What to do
All of the records are to be reproduced exactly.

[Records provided Boundary: Start]

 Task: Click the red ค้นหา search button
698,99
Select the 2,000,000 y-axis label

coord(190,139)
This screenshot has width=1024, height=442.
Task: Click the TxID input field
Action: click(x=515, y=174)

[Records provided Boundary: End]

Response to the exercise
 Task: Click the red ค้นหา search button
698,99
Select the 2,000,000 y-axis label

coord(190,139)
This screenshot has width=1024, height=442.
Task: Click the TxID input field
Action: click(x=515, y=174)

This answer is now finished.